YOUR GOAL: Could you transcribe every record below exactly, leaving out the pictures?

*** RECORDS TO PROCESS Section Begins ***

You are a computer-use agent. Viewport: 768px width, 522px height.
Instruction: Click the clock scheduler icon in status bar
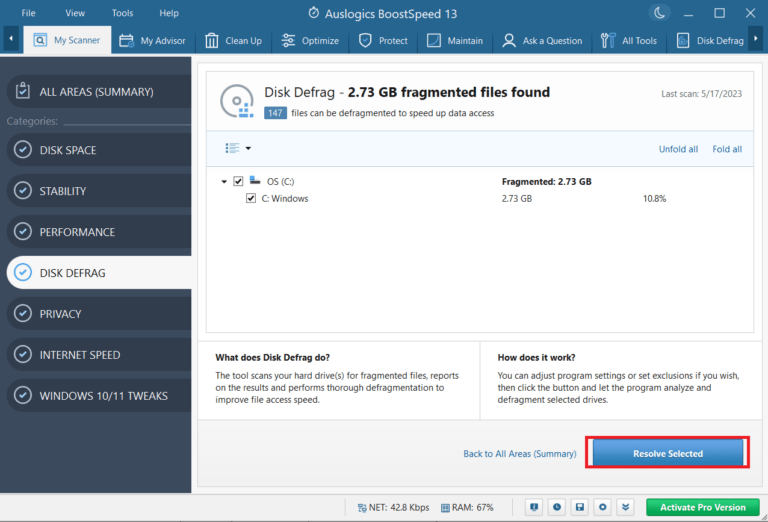pyautogui.click(x=557, y=507)
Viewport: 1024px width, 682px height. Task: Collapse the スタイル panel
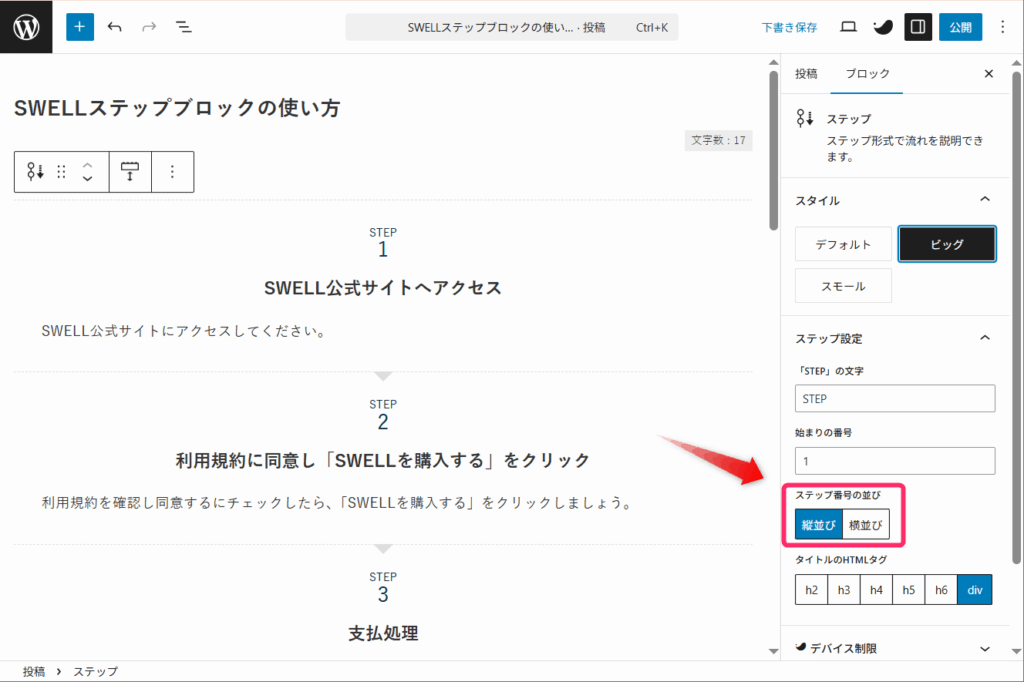pos(984,200)
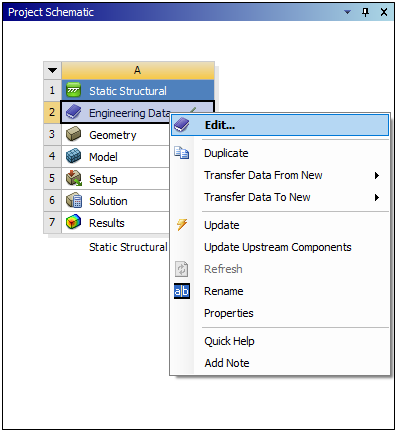This screenshot has height=432, width=397.
Task: Select the Results rainbow cube icon
Action: click(x=74, y=222)
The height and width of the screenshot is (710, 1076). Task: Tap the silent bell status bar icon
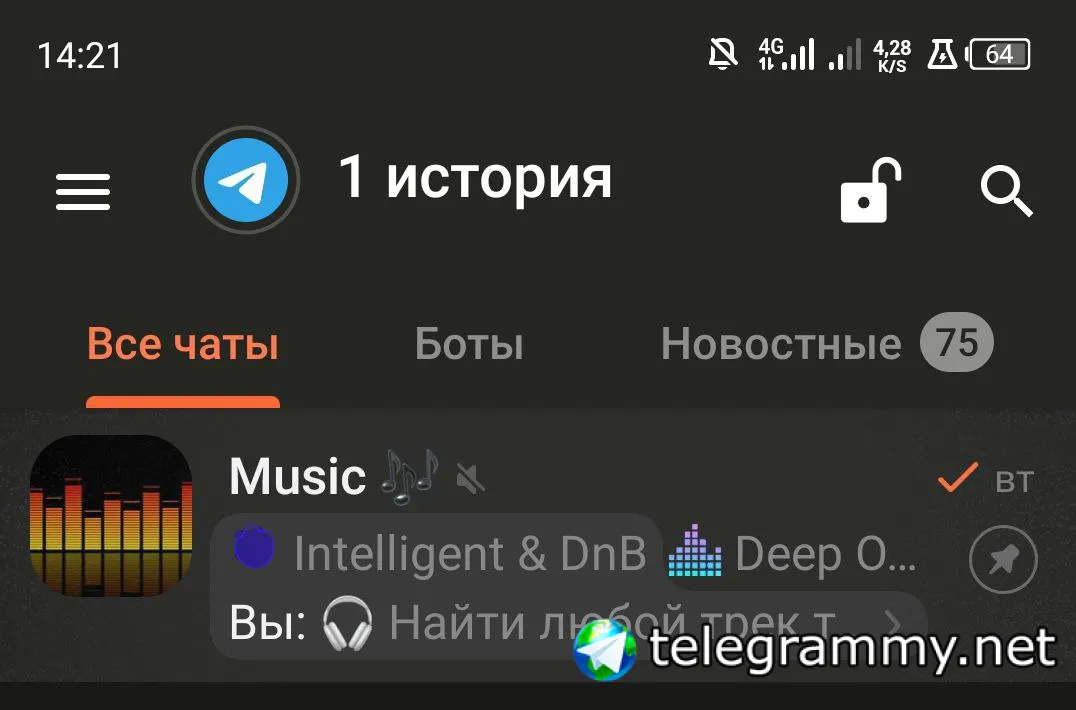click(723, 54)
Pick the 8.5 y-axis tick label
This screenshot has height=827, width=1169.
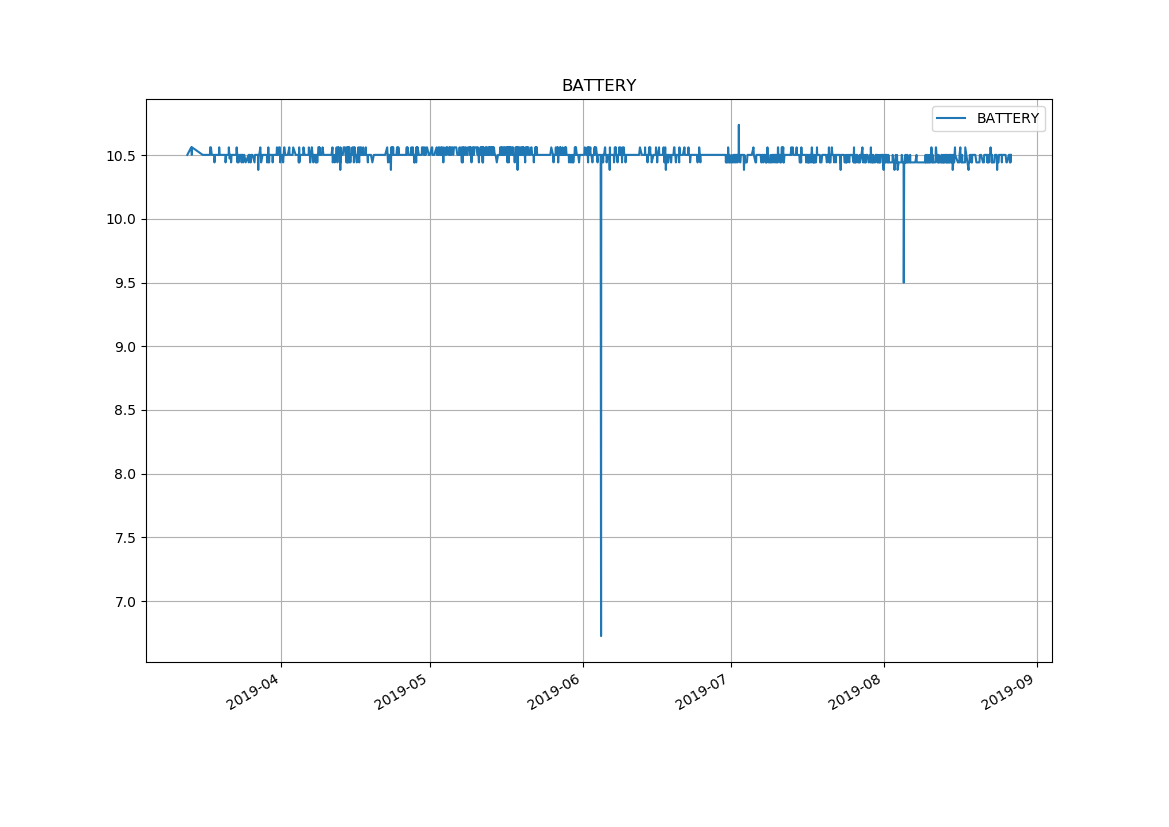124,411
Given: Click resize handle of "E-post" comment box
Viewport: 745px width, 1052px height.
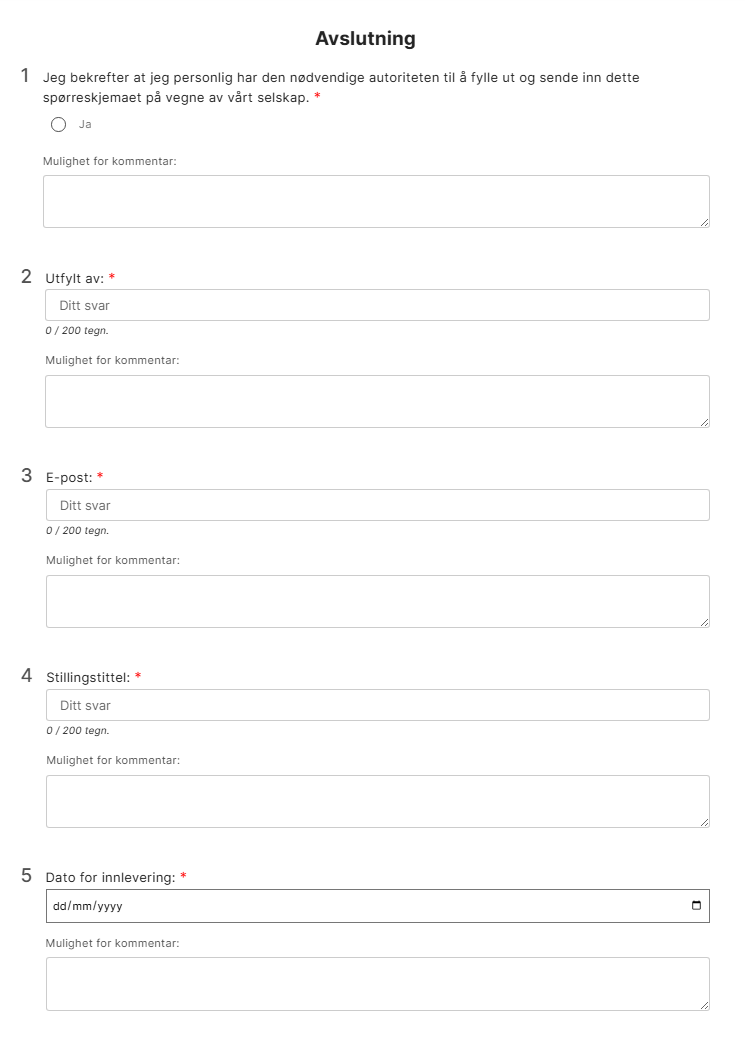Looking at the screenshot, I should click(704, 622).
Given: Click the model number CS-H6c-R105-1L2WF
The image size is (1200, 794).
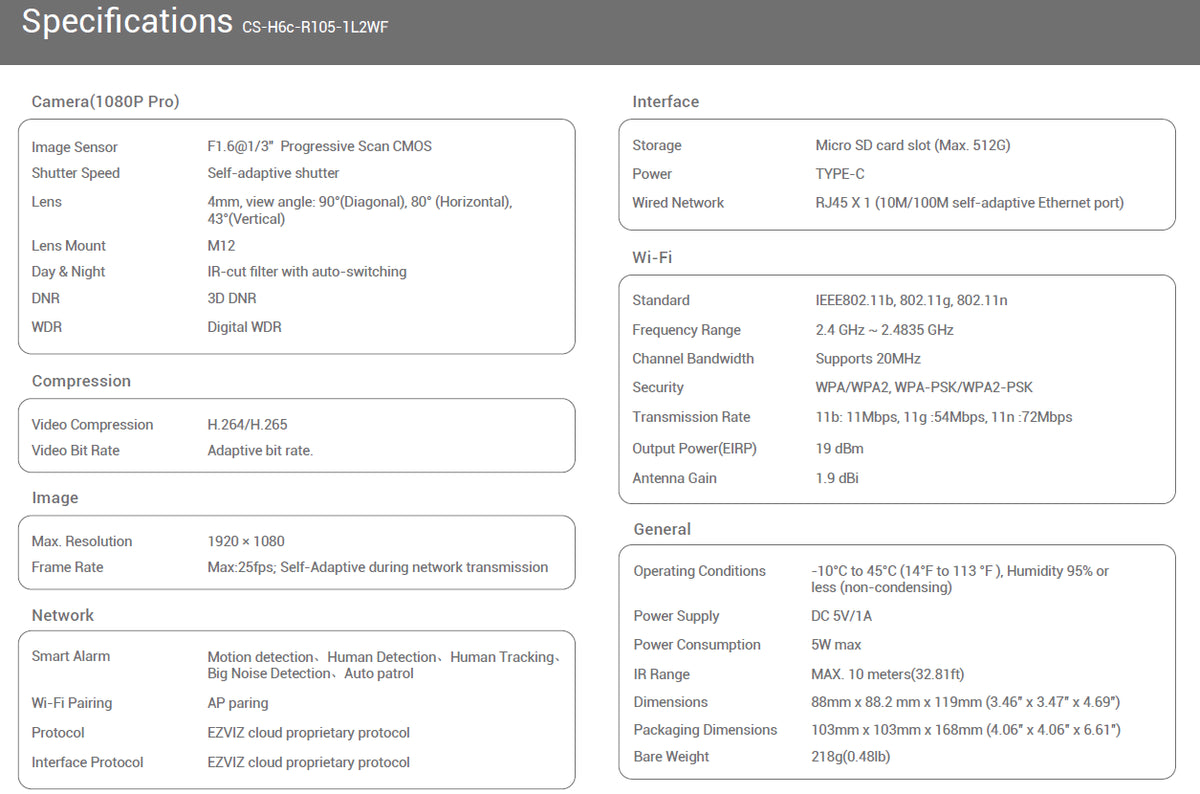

*** RECORDS TO PROCESS Section Ends ***

RESPONSE AREA:
You are a computer-use agent. Viewport: 768px width, 522px height.
Instruction: Click the clock scheduler icon in status bar
pyautogui.click(x=557, y=507)
Viewport: 1024px width, 682px height. Task: Collapse the スタイル panel
pos(984,200)
This screenshot has height=432, width=397.
Task: Select the Results rainbow cube icon
Action: click(x=74, y=222)
The height and width of the screenshot is (710, 1076). Task: Tap the silent bell status bar icon
click(723, 54)
Pick the 8.5 y-axis tick label
This screenshot has height=827, width=1169.
124,411
Given: Click resize handle of "E-post" comment box
Viewport: 745px width, 1052px height.
Looking at the screenshot, I should click(704, 622).
Given: Click the model number CS-H6c-R105-1L2WF
The image size is (1200, 794).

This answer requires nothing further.